Data records:
--

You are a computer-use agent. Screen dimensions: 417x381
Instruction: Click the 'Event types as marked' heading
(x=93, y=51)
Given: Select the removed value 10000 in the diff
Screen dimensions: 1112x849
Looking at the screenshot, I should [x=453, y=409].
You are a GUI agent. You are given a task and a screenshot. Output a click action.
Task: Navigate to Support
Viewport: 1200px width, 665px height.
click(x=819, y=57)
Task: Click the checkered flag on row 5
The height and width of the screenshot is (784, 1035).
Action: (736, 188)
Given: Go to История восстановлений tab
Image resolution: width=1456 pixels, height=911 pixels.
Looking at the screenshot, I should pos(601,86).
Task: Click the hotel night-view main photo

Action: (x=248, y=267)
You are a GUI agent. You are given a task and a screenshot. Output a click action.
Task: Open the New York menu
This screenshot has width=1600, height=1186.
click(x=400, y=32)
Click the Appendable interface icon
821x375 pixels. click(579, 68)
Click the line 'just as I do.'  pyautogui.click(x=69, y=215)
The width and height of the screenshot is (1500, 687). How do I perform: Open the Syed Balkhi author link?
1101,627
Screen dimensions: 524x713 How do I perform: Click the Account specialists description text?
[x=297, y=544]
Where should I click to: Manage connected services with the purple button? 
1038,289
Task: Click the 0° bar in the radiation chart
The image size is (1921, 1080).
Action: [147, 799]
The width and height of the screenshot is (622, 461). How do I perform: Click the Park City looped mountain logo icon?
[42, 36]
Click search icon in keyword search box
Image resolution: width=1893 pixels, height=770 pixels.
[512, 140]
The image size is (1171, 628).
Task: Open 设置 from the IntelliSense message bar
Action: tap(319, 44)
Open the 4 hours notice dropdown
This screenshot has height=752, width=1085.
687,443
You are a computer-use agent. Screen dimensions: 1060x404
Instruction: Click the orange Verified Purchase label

--

Transcribe the records above with every character unchanged.

Response area:
You are a computer-use agent. Screen dimensions: 417x381
Instruction: Click the 'Event types as marked' heading
(x=93, y=51)
Given: Select the removed value 10000 in the diff
Screen dimensions: 1112x849
Looking at the screenshot, I should [x=453, y=409].
You are a GUI agent. You are given a task and a screenshot. Output a click action.
Task: Navigate to Support
Viewport: 1200px width, 665px height.
click(x=819, y=57)
Task: Click the checkered flag on row 5
The height and width of the screenshot is (784, 1035).
Action: (736, 188)
Given: Go to История восстановлений tab
Image resolution: width=1456 pixels, height=911 pixels.
Looking at the screenshot, I should pos(601,86).
Task: Click the hotel night-view main photo

Action: (x=248, y=267)
You are a GUI agent. You are given a task and a screenshot. Output a click action.
Task: Open the New York menu
This screenshot has width=1600, height=1186.
click(x=400, y=32)
Click the Appendable interface icon
821x375 pixels. click(579, 68)
Click the line 'just as I do.'  pyautogui.click(x=69, y=215)
The width and height of the screenshot is (1500, 687). How do I perform: Open the Syed Balkhi author link?
1101,627
Screen dimensions: 524x713 How do I perform: Click the Account specialists description text?
[x=297, y=544]
Where should I click to: Manage connected services with the purple button? 
1038,289
Task: Click the 0° bar in the radiation chart
The image size is (1921, 1080).
Action: [147, 799]
The width and height of the screenshot is (622, 461). How do I perform: Click the Park City looped mountain logo icon?
[42, 36]
Click search icon in keyword search box
Image resolution: width=1893 pixels, height=770 pixels.
[512, 140]
The image size is (1171, 628).
Task: Open 设置 from the IntelliSense message bar
Action: tap(319, 44)
Open the 4 hours notice dropdown
This screenshot has height=752, width=1085.
687,443
You are a computer-use agent. Screen dimensions: 1060x404
Instruction: Click the orange Verified Purchase label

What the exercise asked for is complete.